1General Practitioner, Wangaya General Hospital in Denpasar, Bali, Indonesia, 2Department of Internal Medicine, Wangaya HIV Study Group, Merpati Clinic, Wangaya General Hospital, Denpasar, Bali, Indonesia
Email: dewinta29@gmail.com
Received: 11 Jun 2020, Revised and Accepted: 13 Jul 2020
ABSTRACT
Objective: Anemia is responsible for poor outcomes in HIV/AIDS patients. It’s related to disease progression, morbidity, and mortality. Antiretroviral therapy (ART) agent, zidovudine (ZDV) is also known to trigger anemia in the early initiation.
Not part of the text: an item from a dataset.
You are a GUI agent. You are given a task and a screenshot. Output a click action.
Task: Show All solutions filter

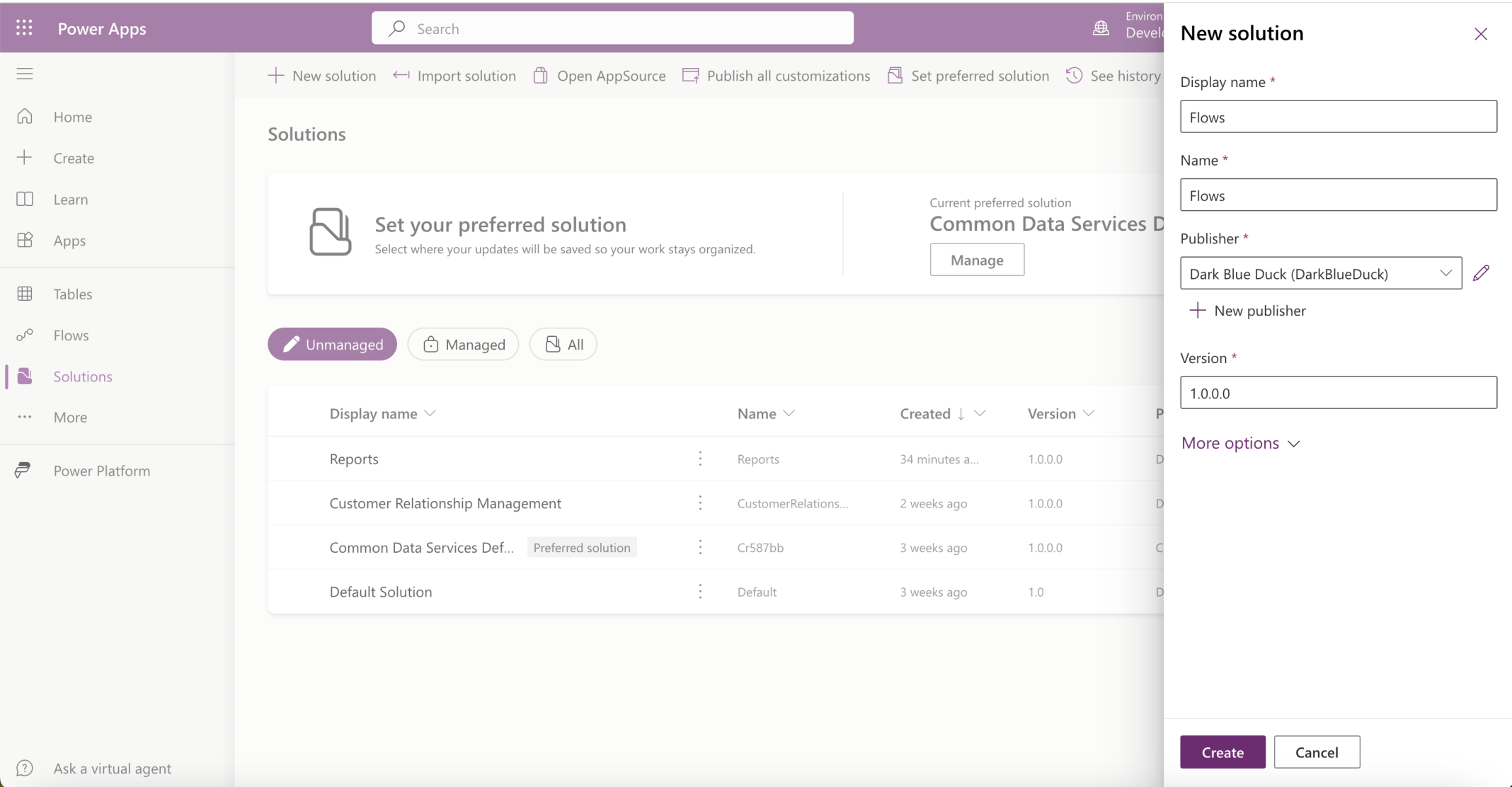[x=563, y=344]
However, studies found improved hemoglobin (Hb) levels of HIV/AIDS patients several months after ART routinely taken. This study aims to find the impact and correlation of ART on the hemoglobin level of HIV/AIDS patients.
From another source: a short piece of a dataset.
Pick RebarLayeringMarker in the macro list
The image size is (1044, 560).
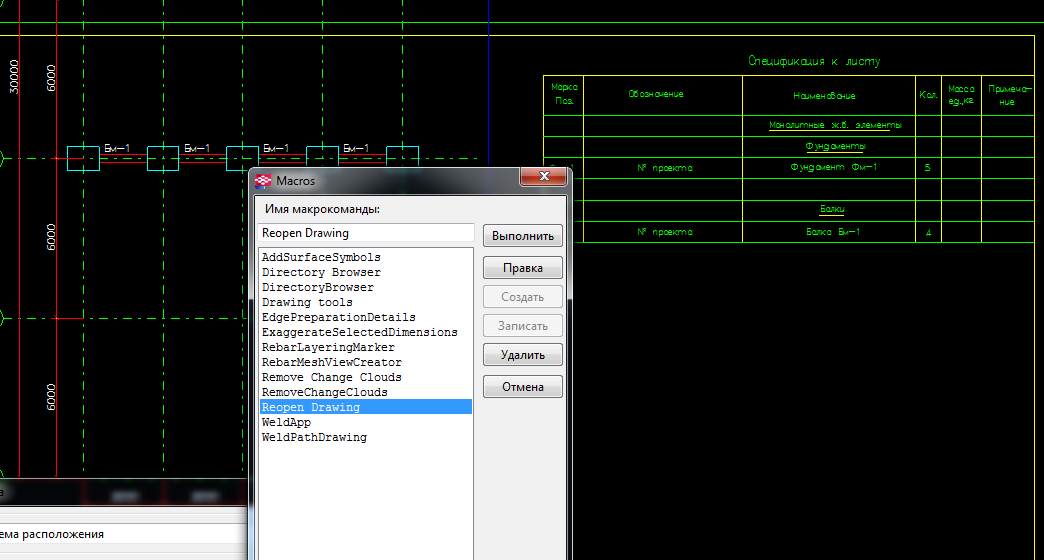pos(328,347)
Methods: A retrospective cohort study was done at Merpati Clinic, Wangaya Hospital, Denpasar-Bali, Indonesia. Data were collected from medical records and laboratory results. A total sample of 64 HIV/AIDS patients with at least 6 mo on ART was included in this study.
Results: Anemia was found in 34 (53.1%) of patients before ART initiation. After taking ART for 6 mo, we observed a significant improvement in patients’ hemoglobin levels, 48 (75%) shows increased hemoglobin levels. The paired t-test revealed a correlation between ART and Hb level (p<0.001). Fourteen (43.8%) patient taking ZDV shows no improvement, even declining of Hb level. Chi-square analysis performed with p = 0.001 to ZDV and lower or no improvement of hemoglobin level. Both results considered statistically significant (p-value less than 0.05) with a confidence interval (CI) of 95%. Relative risk (RR) of no improvement or decline in Hb level is 7 folds higher in the ZDV group than the non-ZDV group.
Conclusion: This study concludes that ART affects hemoglobin levels in HIV/AIDS patients. Zidovudine regimen is more prone to lower or no increase of Hb.
Keywords: Antiretroviral therapy, Anemia, Hemoglobin, HIV/AIDS
© 2020 The Authors. Published by Innovare Academic Sciences Pvt Ltd. This is an open access article under the CC BY license (http://creativecommons.org/licenses/by/4.0/)
DOI: http://dx.doi.org/10.22159/ijpps.2020v12i9.38721. Journal homepage: https://innovareacademics.in/journals/index.php/ijpps.
Anemia is considered as a frequently found hematological problem affecting more than one-third of HIV patients [1, 2]. Previous researches have reported that the prevalence of anemia in HIV naïve patients varies between 25.8-34.6% [2-4]. However, other studies found a higher prevalence of anemia in 71-86.4% of HIV/AIDS patients. Anemia in HIV patients correlates strongly to disease progression, morbidity, and mortality. Routine screening of anemia should be done and anemia should be properly addressed in HIV patients [5-7].
Human Immunodeficiency Virus is known to lead inflammatory cytokines discharge, erythropoiesis disturbance, depletion of hematopoietic growth factors, with malabsorption and ineffective iron recycling and eventually causing anemia [3, 6]. Several drugs in the standard regiment of Antiretroviral Therapy (ART) such as zidovudine (ZDV) affect hematopoiesis, thus contributes to anemia. The decrease of CD4 counts also strongly associated with the severity of anemia [8, 9]. Anemia can be classified into a few groups, based on the severity (mild, moderate, and severe anemia). Mild anemia is described as a hemoglobin level of 11-11.9 g/dl. Moderate anemia is when the hemoglobin level 8-10.9 g/dl. The diagnosis of severe anemia is made if the hemoglobin level is<8 g/dl [7, 10].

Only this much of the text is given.